Task set ▸
a) Transcribe the part of the essay on the coronavirus as a turning point in history, beginning at the words "Five or ten" and stopping after "closing of Broadway.".
b) Go on with the essay about the coronavirus pandemic as a moment of global change, picking up after its last sentence.

Selected extract Start Marker

Humanity, viewed from here, has undergone massive changes. While we look back and see the inflection points, and the accompanying shifts, our daily lives are much less interesting with work, school, shopping, going to the gym, etc. That’s not a bad thing.

Life goes on, and then something happens that causes massive global change. The Spanish Flu of 1918, Prohibition, the market crash of 1929, Pearl Harbor, the Kennedy assassination, 9/11. All of these created moments of change that altered the course of our daily lives, adjusting our trajectories in varying degrees from the previous course.

We are in the midst of one of those changes now. From our current point of view, it’s impossible to see how this will all come to a close, but we do our best to keep the faith and look for the light in the darkness. This too shall pass.

But as the great glaciers of the ice age leveled mountains and carved valleys, so too will the coronavirus leave massive change in its wake. We will all adjust, some with purpose, some with regret, and many unconsciously.

Five or ten years hence, today will be a topic of conversation. What will we call it? The great Covid-19 blight? The plague of 2020? Someone will coin a term that will go viral (sorry) and become the accepted term that Google will use.

Each of us will carry moments in time that will become the stories we tell. We will remember working from home, the toilet paper hoarding, and schools closing. We will tell our grandkids about the market crash, the cancellation of the playoffs, and the closing of Broadway.

Selected extract End Marker
Records shown Start Marker

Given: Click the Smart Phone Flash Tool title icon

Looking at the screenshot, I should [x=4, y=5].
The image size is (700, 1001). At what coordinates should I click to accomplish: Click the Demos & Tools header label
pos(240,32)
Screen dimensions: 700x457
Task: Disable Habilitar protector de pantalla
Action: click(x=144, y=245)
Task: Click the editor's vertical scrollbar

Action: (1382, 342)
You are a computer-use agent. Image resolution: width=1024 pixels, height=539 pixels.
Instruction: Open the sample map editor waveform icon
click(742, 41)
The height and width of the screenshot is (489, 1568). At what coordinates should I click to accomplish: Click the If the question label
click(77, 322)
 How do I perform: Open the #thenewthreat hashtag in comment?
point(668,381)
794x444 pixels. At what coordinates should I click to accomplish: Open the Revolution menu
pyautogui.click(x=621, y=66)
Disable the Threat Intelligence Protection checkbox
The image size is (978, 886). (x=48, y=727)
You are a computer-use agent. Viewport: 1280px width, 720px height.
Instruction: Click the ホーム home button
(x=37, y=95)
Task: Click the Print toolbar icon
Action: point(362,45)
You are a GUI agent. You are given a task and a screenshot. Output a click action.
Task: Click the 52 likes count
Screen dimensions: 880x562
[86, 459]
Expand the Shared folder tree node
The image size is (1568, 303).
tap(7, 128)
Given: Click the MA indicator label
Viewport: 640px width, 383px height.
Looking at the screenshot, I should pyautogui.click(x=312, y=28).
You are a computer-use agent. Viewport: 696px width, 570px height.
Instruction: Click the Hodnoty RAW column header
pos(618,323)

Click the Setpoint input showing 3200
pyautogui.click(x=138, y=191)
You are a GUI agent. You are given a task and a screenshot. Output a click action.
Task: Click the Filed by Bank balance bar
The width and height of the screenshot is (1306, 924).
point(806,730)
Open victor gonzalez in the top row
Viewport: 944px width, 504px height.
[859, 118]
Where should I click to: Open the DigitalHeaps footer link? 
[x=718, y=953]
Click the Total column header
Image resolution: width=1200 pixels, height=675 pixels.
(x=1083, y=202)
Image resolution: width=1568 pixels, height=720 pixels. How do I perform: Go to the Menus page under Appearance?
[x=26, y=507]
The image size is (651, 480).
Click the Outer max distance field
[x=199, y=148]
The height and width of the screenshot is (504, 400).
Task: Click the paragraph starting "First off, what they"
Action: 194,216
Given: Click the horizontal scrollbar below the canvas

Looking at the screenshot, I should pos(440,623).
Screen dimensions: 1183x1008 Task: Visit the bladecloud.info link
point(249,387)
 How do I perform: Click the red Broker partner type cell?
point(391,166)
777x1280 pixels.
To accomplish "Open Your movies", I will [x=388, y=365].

Records shown End Marker

Task-by-task results ▸
a)
Five or ten years hence, today will be a topic of conversation. What will we call it? The great Covid-19 blight? The plague of 2020? Someone will coin a term that will go viral (sorry) and become the accepted term that Google will use.

Each of us will carry moments in time that will become the stories we tell. We will remember working from home, the toilet paper hoarding, and schools closing. We will tell our grandkids about the market crash, the cancellation of the playoffs, and the closing of Broadway.

b)
Our habits will change: some of us will continue to work from home; some will never do it again. Some of us will stick to grocery delivery; others will be happy to get back into a store and pick our own bananas. Some of us will become less fearful, some more so.

Businesses will change as well. They will have to adapt to the changes in customer expectations. They also adapt to changes in employee expectations. The companies that successfully transition to the new world are already thinking about what that might look like, and what they need to do to adapt and mold it.

For now, the best we can do is wait it out, be kind to one another, and think about how precious this life is. And then, when the storm begins to abate, we can move into the new reality with purpose and calm, knowing that we have overcome adversity and become stronger because of it.